- Work to be completed -
Nothing but the lines from the one containing "Task: Open the Mnemonic Displays menu" through the end of the data below may appear in the response, each one exact.
Stored data section start
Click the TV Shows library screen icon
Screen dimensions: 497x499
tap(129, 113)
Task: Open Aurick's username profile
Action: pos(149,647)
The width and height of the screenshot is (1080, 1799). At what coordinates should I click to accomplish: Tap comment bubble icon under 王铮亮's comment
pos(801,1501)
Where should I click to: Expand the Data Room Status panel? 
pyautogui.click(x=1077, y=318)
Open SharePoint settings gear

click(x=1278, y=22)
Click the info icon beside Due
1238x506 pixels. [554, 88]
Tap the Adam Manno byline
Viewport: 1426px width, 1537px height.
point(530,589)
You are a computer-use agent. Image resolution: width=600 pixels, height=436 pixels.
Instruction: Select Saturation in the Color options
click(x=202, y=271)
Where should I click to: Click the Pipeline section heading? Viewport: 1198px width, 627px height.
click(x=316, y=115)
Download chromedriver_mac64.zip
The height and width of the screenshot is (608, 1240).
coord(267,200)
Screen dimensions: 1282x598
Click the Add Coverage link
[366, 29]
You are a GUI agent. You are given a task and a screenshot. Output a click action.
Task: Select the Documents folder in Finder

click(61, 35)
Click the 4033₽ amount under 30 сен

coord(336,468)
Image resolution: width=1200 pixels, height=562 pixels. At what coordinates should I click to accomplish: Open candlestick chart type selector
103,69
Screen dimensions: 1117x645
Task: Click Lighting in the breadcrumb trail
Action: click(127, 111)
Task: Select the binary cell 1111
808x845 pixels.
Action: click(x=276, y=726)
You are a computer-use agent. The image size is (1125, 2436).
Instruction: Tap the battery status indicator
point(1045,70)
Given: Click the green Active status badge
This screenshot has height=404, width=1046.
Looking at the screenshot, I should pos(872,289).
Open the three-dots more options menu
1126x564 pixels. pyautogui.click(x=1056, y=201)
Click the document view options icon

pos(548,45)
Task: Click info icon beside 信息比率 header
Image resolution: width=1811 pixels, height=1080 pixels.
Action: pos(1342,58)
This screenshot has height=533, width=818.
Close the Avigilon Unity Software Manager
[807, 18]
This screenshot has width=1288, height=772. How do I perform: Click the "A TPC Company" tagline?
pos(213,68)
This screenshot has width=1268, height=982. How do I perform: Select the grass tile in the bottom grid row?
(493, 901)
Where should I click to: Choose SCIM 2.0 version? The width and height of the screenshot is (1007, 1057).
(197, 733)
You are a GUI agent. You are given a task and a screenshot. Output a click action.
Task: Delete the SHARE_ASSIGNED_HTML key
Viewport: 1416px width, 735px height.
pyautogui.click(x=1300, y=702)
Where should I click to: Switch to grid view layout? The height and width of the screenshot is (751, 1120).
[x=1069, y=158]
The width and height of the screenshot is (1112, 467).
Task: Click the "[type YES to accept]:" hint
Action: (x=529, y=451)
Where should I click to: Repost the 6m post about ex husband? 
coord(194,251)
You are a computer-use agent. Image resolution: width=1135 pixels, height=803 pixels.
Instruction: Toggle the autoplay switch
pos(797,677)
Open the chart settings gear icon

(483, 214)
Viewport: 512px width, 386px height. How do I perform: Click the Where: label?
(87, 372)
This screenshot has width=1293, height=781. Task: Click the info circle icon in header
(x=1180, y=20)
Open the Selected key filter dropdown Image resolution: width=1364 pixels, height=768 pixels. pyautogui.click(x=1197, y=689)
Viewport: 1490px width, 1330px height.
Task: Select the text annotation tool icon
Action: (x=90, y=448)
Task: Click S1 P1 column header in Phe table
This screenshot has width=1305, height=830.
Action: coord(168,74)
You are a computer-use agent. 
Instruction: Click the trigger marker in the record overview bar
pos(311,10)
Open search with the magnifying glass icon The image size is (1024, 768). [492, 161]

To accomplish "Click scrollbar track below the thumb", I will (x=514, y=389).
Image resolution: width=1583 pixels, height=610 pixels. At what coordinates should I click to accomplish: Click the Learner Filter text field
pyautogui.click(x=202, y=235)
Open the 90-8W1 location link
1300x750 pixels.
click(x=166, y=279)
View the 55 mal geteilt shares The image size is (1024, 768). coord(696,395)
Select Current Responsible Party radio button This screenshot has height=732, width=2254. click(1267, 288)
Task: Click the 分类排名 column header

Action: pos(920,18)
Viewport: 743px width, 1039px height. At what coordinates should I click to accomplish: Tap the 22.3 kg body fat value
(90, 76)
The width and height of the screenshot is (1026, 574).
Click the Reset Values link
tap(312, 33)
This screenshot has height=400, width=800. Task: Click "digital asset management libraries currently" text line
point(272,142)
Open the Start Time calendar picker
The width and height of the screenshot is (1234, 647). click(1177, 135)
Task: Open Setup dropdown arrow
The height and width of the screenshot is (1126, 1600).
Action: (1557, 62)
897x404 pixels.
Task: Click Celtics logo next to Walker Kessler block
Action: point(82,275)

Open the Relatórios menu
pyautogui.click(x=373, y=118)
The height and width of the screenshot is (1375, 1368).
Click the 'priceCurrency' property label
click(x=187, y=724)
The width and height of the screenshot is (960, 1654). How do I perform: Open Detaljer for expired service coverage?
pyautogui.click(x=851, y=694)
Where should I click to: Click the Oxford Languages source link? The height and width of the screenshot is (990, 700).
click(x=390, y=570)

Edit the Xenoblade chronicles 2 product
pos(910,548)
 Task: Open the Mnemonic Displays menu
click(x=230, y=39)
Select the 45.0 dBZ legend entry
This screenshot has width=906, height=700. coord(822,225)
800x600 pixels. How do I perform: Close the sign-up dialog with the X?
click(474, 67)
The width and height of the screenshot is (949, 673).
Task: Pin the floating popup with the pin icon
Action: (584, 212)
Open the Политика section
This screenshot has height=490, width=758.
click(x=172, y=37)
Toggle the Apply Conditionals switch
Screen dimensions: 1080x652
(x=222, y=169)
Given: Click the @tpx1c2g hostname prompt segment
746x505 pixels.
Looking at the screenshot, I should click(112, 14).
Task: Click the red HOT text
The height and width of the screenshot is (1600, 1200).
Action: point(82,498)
Stored data section end
- Written response -
 Task: Open the Mnemonic Displays menu
click(x=230, y=39)
Select the 45.0 dBZ legend entry
This screenshot has width=906, height=700. coord(822,225)
800x600 pixels. How do I perform: Close the sign-up dialog with the X?
click(474, 67)
The width and height of the screenshot is (949, 673).
Task: Pin the floating popup with the pin icon
Action: (584, 212)
Open the Политика section
This screenshot has height=490, width=758.
click(x=172, y=37)
Toggle the Apply Conditionals switch
Screen dimensions: 1080x652
(x=222, y=169)
Given: Click the @tpx1c2g hostname prompt segment
746x505 pixels.
Looking at the screenshot, I should click(112, 14).
Task: Click the red HOT text
The height and width of the screenshot is (1600, 1200).
Action: point(82,498)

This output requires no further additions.